Article:
/---

Réflexion sur le rôle de la Mauritanie dans la sécurité régionale

« La tête dans le Maghreb, les pieds au Sahel »
Au Sahel, l’évolution des défis sécuritaires est renforcée par des rivalités géopolitiques et une redéfinition des alliances régionales. Dans une région caractérisée par l’instabilité sécuritaire, la Mauritanie occupe une position de stabilité relative. Selon les participants, elle doit son succès dans la lutte contre le terrorisme domestique à une combinaison de renforcement des capacités militaires, de contrôles frontaliers – principalement avec le Mali –, d’initiatives régionales comme le G5 Sahel, et d’une approche théologique de déconstruction du narratif des extrémistes.
Certes, grâce à ces efforts, la Mauritanie est une pionnière de la stabilité dans la grande région du Sahel-Sahara, mais cette stabilité nationale reste fragile. Pour la préserver, la Mauritanie devrait renforcer ses mécanismes internes afin d’assurer la cohésion sociale et la sécurité intérieure. Les disparités dans le développement entre les régions menacent l’équilibre social. Selon les participants, il faut accélérer les réformes politiques, promouvoir une gouvernance inclusive en impliquant les jeunes, les femmes et les communautés locales, ainsi qu’adopter une stratégie de sécurité centrée sur les populations pour garantir la stabilité. Les participants ont souligné qu’il faudra consolider les énormes progrès en matière de gouvernance que la Mauritanie a réalisé ces dernières années, notamment par un financement accru des infrastructures sociales. En effet, l’afflux de victimes des traversées clandestines et de réfugiés maliens sédentarisés est de plus en plus considéré comme une préoccupation nationale et entraîne des tensions avec certains voisins. Une atténuation urgente de la crise perçue de la transmigration et de l’immigration ne peut être trouvée que dans le dialogue et la coopération avec les pays voisins.
« Laissez passer la tempête »

\---

Consigne: Recopiez le passage de l’article sur la Mauritanie et la sécurité régionale qui va de "Réflexion sur le" à "narratif des extrémistes.".

Entrées de texte et de position d’éléments
/---

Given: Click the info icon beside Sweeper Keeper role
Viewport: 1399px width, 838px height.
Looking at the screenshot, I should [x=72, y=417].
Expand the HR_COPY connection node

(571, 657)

\---
/---

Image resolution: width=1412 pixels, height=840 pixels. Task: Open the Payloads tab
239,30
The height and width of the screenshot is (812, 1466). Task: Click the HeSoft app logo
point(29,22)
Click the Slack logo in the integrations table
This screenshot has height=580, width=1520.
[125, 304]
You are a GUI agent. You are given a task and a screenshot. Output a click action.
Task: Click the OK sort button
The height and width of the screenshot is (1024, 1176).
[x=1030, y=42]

\---
/---

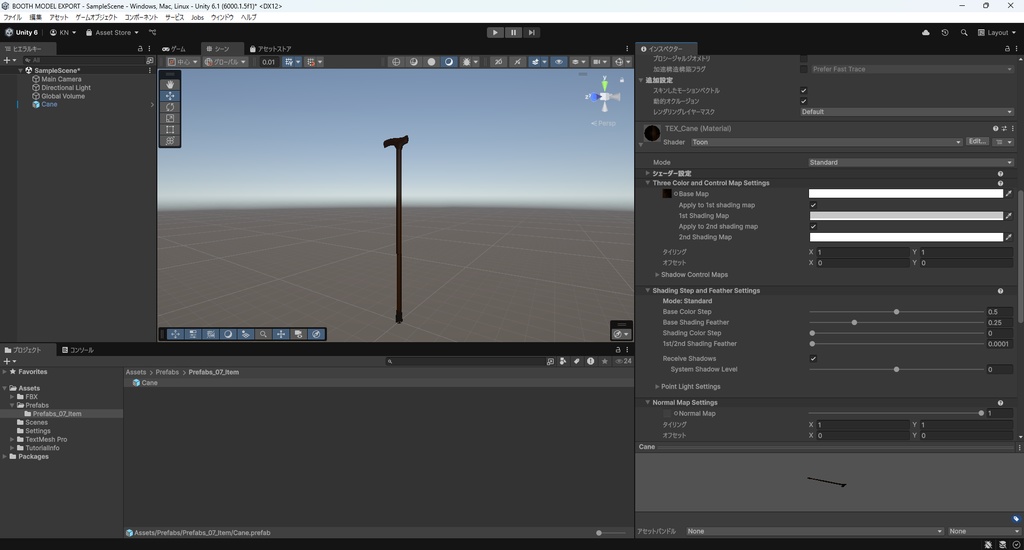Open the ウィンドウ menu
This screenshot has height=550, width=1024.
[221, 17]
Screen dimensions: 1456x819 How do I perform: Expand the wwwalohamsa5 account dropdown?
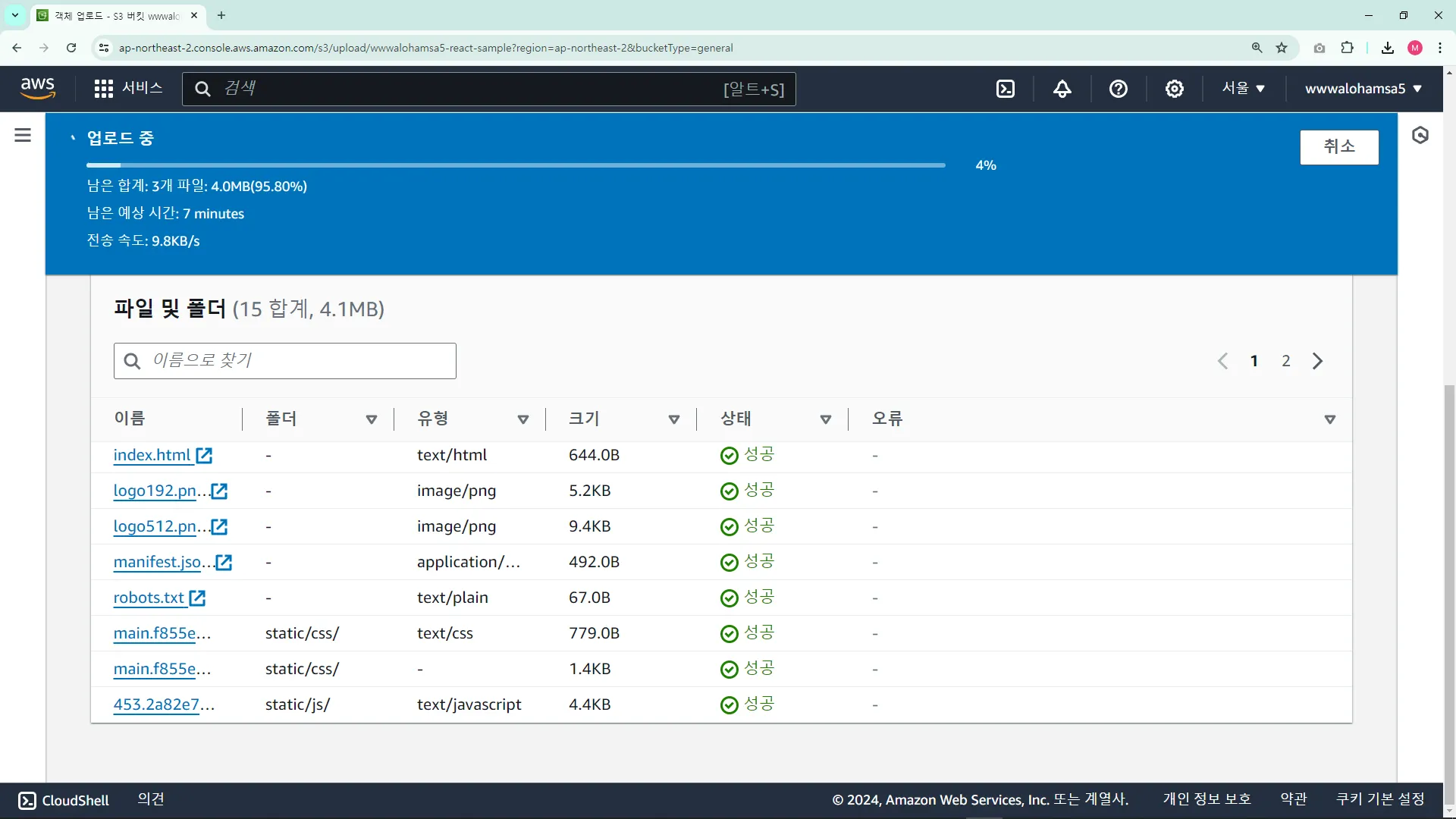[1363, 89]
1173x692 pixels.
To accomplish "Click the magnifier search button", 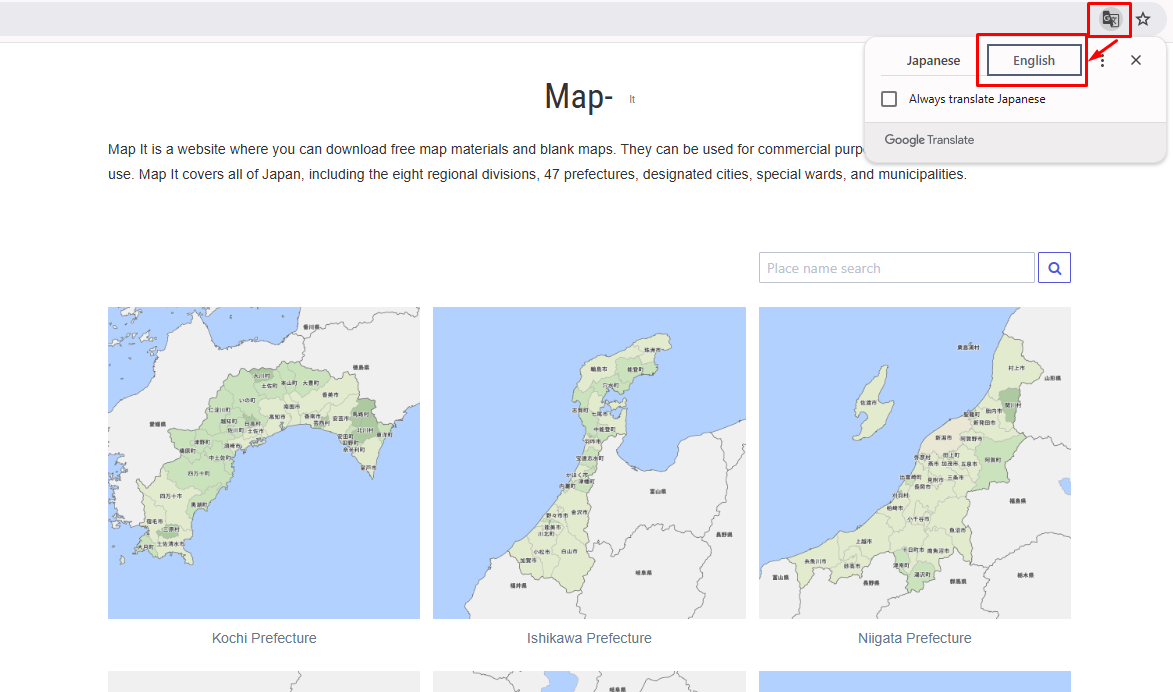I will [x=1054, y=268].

\---

Réponse attendue:
Réflexion sur le rôle de la Mauritanie dans la sécurité régionale

« La tête dans le Maghreb, les pieds au Sahel »
Au Sahel, l’évolution des défis sécuritaires est renforcée par des rivalités géopolitiques et une redéfinition des alliances régionales. Dans une région caractérisée par l’instabilité sécuritaire, la Mauritanie occupe une position de stabilité relative. Selon les participants, elle doit son succès dans la lutte contre le terrorisme domestique à une combinaison de renforcement des capacités militaires, de contrôles frontaliers – principalement avec le Mali –, d’initiatives régionales comme le G5 Sahel, et d’une approche théologique de déconstruction du narratif des extrémistes.